Eron Harris (born November 26, 1993) is an American former professional basketball player. He played college basketball for West Virginia and Michigan State.

==High school career==
Harris attended Lawrence North High School in Indianapolis, Indiana. He did not make the varsity team until his junior year and was not recruited by colleges until his senior year. Harris committed to West Virginia after receiving strong interest from Dayton.

==College career==
As a freshman at West Virginia, Harris averaged 9.8 points in 22 minutes per game. He averaged 17.2 points and 3.5 rebounds per game as a sophomore. At the end of the season Harris transferred to Michigan State, picking the Spartans over offers from Michigan and Purdue. Under NCAA transfer rules, Harris had to redshirt for the 2014–15 season.

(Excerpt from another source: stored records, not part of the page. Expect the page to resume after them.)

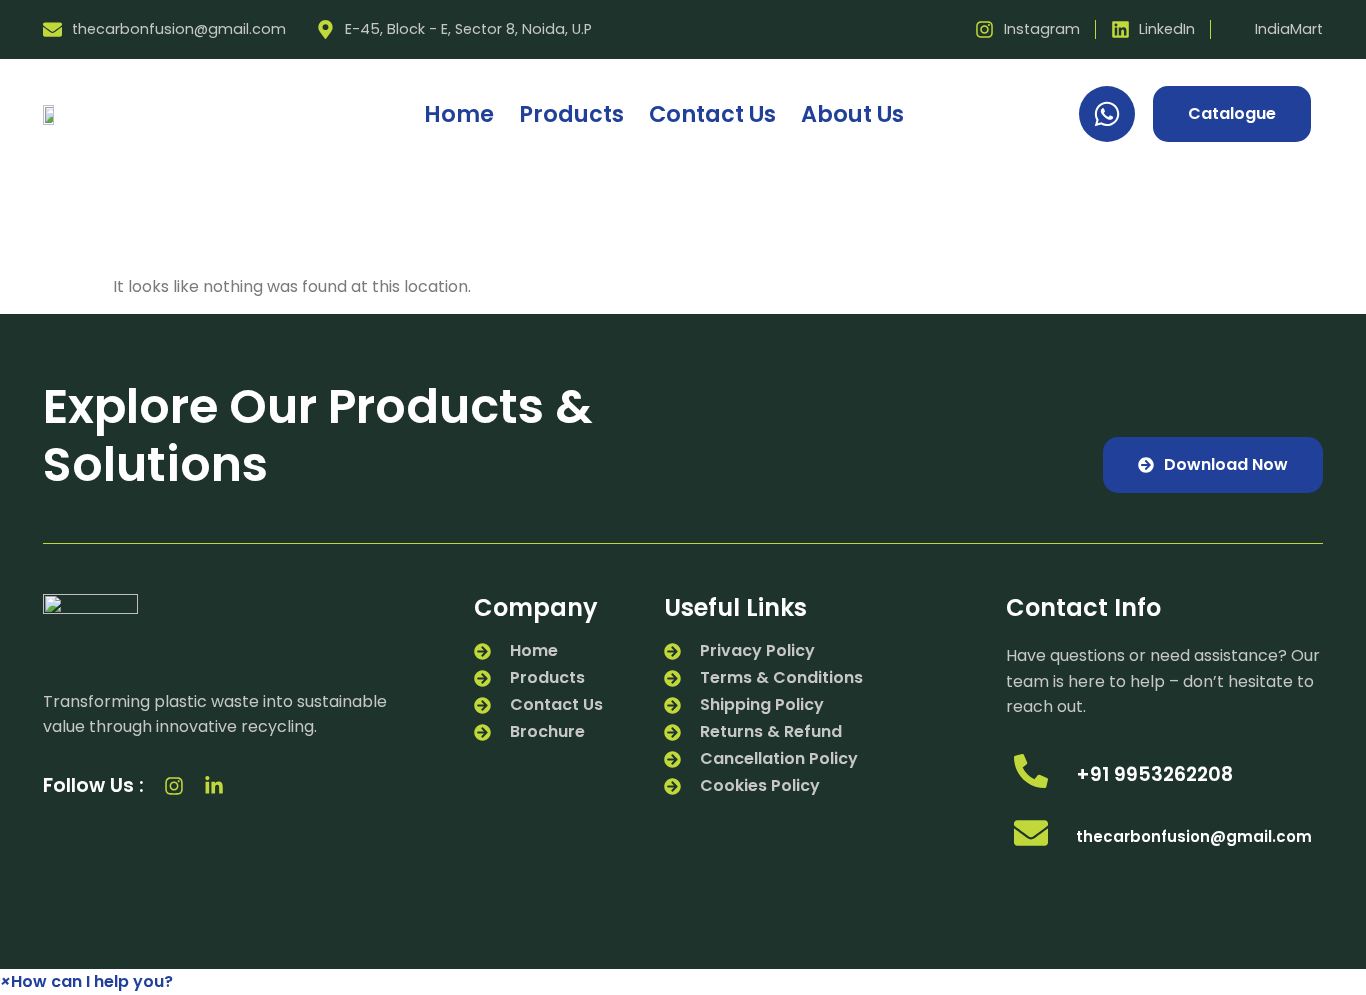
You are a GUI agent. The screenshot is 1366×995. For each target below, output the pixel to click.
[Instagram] (174, 786)
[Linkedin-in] (214, 786)
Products (571, 114)
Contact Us (712, 114)
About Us (852, 114)
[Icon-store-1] (254, 786)
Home (459, 114)
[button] (86, 981)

On July 1, 2015, Harris was charged with operating a vehicle while intoxicated and refusing a preliminary breath test. As a result, he was suspended by Michigan State indefinitely. He was reinstated prior to the team's trip to Italy but did not play in any games. After Denzel Valentine injured his knee in late December, Harris would replace Valentine in the starting lineup and be counted on to step up his production in Valentine's absence. Harris had 27 points against Oakland in a 99–93 overtime win. He averaged 9.3 points and 2.1 assists per game as a junior.

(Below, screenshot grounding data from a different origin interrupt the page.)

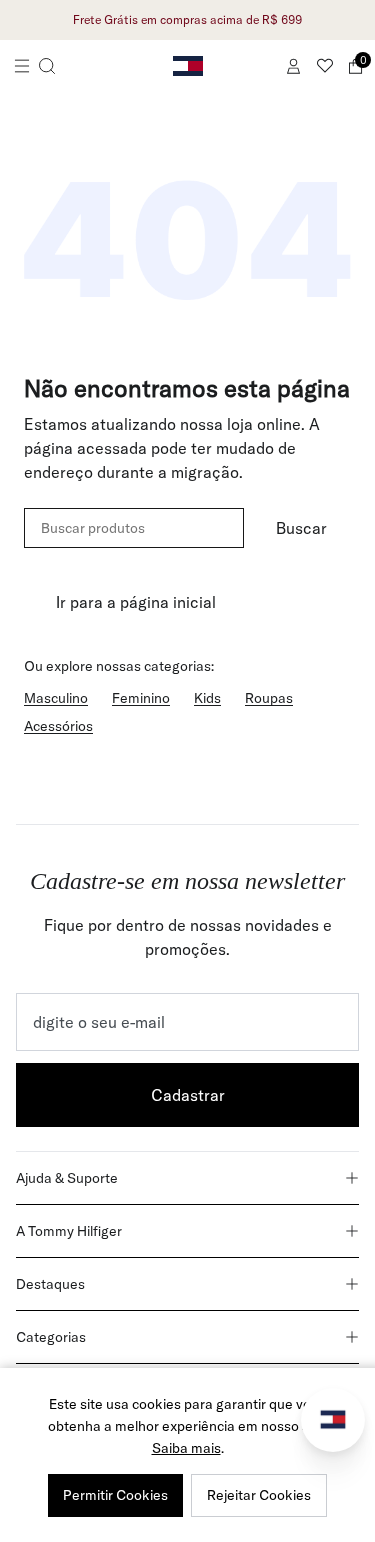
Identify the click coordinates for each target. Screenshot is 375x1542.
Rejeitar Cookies (259, 1495)
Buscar (301, 528)
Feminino (141, 698)
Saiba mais (186, 1448)
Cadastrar (188, 1095)
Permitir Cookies (115, 1495)
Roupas (269, 698)
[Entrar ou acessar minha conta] (294, 66)
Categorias (51, 1337)
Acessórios (58, 726)
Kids (207, 698)
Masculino (56, 698)
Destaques (50, 1284)
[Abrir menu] (34, 66)
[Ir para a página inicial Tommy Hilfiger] (188, 66)
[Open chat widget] (333, 1420)
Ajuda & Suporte (67, 1178)
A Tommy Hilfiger (69, 1231)
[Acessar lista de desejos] (325, 66)
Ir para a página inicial (136, 602)
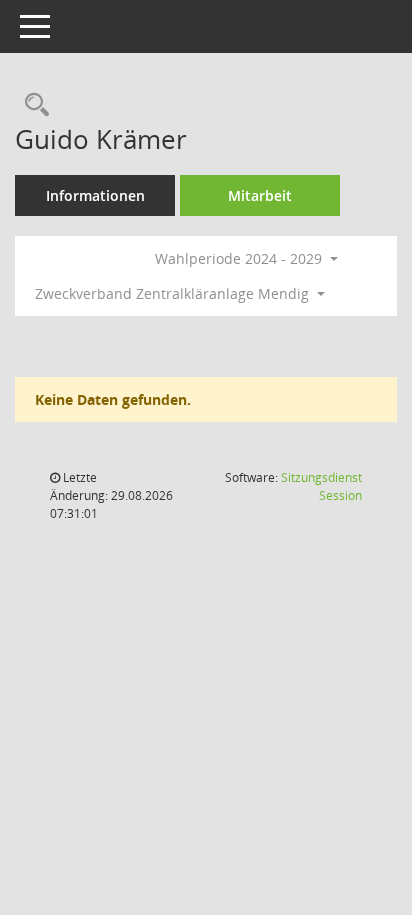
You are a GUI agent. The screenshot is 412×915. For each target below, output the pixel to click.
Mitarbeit (260, 195)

On October 18, 2016, Harris was named to the watch list for the Jerry West Award, given annually to the top shooting guard in the nation. He had 19 points on November 18 in Michigan State's home opener versus Mississippi Valley State. In the following game against Florida Gulf Coast, Harris led the Spartans with 33 points, but missed two free throws in the waning seconds to give FGCU a chance to win. Harris tallied 20 points including five three-pointers in a 71–63 win against Tennessee Tech on December 10. He led the way for the Spartans in a January 4 matchup against Rutgers, scoring a Big-Ten-career-high of 24 points and the Spartans ran away with the game. He had 21 points in an 82–75 loss to Indiana on January 23. In a loss to Purdue on February 18, Harris was carted off the floor after what ended up being a season-ending knee injury with eight minutes remaining in the game. He averaged 10.4 points per game as a senior.

==Professional career==
After not being selected in the 2017 NBA draft, it was not until January 2018 when he finally signed his first professional contract, with the Wisconsin Herd of the NBA G League. He was let go by the Herd on February 14 after averaging 2.2 points per game in 10 games. However, he was resigned by the Herd on March 10 after a season-ending injury to Cliff Alexander. In July 2018, Harris signed with Tampereen Pyrintö of the Finnish league. Harris signed a short-term contract with Tromsø Storm in Norway but cancelled his contract when his trainer (and also agent) Chris Warren got his contract terminated by the Tromsø Storm. In four games he averaged 23.0 points, 8.8 rebounds, 4.3 assists and 1.3 steals per game. On November 4, 2019, Harris signed with MZT Skopje of the Macedonian League.